- [REQUIRED TASK]: How many lines in the records contain the word "tùng"? Give only the number.

**** INPUT DATA ****

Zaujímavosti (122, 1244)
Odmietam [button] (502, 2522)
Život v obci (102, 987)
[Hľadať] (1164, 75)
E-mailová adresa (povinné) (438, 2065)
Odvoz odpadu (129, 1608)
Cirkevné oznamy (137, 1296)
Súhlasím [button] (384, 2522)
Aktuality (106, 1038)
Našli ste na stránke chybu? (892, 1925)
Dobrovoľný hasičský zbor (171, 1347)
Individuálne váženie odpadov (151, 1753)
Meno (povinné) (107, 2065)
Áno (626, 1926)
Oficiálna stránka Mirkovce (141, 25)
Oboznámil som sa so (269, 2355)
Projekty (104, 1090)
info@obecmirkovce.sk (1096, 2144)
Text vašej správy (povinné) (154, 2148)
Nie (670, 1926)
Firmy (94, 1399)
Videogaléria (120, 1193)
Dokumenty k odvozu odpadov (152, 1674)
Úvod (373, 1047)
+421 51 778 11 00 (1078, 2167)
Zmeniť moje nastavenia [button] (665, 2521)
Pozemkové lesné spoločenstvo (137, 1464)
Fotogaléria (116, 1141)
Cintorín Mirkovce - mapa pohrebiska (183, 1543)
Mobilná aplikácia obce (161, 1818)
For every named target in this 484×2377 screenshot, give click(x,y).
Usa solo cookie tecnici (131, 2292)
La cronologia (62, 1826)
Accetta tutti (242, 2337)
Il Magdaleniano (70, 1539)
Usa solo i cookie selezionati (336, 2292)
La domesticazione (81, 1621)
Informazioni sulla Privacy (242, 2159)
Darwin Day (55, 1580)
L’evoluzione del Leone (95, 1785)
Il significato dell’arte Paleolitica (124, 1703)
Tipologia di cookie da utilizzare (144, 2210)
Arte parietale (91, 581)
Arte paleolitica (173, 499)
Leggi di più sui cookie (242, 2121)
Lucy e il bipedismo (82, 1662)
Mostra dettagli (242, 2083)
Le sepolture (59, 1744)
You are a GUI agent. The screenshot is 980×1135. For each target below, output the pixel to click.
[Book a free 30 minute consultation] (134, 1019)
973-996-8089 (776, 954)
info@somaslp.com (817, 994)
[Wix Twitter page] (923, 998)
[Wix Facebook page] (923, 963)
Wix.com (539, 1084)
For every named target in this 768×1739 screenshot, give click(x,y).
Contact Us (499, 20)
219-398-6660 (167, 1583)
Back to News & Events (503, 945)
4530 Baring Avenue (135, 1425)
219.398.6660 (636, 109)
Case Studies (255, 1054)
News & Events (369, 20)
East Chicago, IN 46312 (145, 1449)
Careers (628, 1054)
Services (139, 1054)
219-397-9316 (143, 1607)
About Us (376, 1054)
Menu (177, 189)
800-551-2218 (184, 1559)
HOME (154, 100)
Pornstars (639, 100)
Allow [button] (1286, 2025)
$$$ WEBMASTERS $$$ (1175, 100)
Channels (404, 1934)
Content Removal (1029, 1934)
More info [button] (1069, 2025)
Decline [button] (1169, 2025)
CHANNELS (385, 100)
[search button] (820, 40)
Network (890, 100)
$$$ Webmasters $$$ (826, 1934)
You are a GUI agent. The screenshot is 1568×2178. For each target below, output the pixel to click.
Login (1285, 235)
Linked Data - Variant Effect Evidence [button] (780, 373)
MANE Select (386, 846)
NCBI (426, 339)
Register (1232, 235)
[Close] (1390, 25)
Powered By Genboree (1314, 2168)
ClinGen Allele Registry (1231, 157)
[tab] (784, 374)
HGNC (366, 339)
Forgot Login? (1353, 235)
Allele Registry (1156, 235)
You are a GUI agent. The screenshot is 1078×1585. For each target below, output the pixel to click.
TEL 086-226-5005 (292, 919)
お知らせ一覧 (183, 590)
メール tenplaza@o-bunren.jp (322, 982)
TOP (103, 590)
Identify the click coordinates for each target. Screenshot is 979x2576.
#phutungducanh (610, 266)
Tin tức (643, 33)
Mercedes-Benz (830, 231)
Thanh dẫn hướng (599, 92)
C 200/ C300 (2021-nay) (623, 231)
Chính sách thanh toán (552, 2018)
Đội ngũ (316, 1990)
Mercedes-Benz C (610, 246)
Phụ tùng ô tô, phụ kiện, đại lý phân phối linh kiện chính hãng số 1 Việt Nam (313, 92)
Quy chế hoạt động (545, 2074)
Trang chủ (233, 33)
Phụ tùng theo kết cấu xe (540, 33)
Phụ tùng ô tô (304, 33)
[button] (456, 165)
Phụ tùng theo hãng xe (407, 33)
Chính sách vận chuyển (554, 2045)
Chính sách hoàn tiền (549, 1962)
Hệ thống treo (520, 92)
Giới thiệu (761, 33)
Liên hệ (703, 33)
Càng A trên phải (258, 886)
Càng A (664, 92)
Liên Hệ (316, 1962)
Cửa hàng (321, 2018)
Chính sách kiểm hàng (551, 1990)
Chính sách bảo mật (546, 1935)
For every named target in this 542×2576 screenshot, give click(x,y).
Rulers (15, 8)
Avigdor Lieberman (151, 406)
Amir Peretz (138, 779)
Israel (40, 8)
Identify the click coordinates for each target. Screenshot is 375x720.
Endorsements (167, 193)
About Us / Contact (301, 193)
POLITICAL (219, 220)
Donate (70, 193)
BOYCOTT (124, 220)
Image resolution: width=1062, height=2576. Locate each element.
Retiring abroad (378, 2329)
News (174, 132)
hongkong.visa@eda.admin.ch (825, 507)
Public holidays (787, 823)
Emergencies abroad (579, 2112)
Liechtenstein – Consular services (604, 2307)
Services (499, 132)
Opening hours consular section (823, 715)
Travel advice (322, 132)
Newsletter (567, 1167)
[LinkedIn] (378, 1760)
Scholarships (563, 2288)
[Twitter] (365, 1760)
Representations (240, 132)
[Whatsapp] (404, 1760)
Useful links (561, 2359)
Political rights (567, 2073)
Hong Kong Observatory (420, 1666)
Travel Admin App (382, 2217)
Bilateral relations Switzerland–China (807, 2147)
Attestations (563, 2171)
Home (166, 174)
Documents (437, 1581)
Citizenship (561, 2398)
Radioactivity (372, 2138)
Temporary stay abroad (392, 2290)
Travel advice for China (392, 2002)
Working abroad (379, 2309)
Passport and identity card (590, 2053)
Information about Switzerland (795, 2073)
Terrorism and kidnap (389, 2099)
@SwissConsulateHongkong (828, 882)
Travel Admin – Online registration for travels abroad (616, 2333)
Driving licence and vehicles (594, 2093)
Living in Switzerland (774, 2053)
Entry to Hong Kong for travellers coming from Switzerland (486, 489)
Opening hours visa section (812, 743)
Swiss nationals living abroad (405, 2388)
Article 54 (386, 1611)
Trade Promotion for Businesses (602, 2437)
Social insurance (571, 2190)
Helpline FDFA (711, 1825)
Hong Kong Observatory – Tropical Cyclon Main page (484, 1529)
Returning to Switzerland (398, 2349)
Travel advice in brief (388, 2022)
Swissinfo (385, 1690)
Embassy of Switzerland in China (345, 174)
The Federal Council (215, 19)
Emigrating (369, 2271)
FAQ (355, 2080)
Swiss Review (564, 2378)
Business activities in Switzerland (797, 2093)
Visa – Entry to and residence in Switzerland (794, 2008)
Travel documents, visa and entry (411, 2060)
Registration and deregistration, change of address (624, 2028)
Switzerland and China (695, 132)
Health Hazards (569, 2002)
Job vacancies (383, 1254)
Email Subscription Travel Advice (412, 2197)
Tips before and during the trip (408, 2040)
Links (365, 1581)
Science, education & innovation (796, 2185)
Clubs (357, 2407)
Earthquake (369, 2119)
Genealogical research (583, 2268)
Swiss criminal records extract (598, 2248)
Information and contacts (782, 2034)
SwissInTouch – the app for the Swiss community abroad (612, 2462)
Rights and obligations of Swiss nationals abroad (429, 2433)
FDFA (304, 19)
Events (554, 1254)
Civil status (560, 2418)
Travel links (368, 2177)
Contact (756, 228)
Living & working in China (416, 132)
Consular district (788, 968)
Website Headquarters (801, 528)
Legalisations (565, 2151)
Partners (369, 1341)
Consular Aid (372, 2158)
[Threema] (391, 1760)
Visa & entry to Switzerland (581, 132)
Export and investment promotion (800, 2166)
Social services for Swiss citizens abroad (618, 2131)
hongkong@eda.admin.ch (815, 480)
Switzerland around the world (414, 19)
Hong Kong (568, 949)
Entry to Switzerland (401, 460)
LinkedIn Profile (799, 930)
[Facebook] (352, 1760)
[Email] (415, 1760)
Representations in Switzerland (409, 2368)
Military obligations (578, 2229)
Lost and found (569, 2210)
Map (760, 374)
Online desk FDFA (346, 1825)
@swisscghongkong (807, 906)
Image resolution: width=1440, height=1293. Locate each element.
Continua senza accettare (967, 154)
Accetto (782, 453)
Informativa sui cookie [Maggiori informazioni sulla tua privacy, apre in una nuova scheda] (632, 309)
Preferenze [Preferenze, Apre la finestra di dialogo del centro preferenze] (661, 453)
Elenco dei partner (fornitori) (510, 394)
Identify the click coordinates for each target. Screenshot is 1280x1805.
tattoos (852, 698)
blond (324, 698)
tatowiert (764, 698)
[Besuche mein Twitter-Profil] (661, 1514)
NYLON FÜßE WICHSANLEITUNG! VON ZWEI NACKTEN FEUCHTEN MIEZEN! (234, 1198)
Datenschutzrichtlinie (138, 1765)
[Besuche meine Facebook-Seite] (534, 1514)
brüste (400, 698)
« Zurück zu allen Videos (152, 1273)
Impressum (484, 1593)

****

- [RESPONSE TO THIS TASK]: 4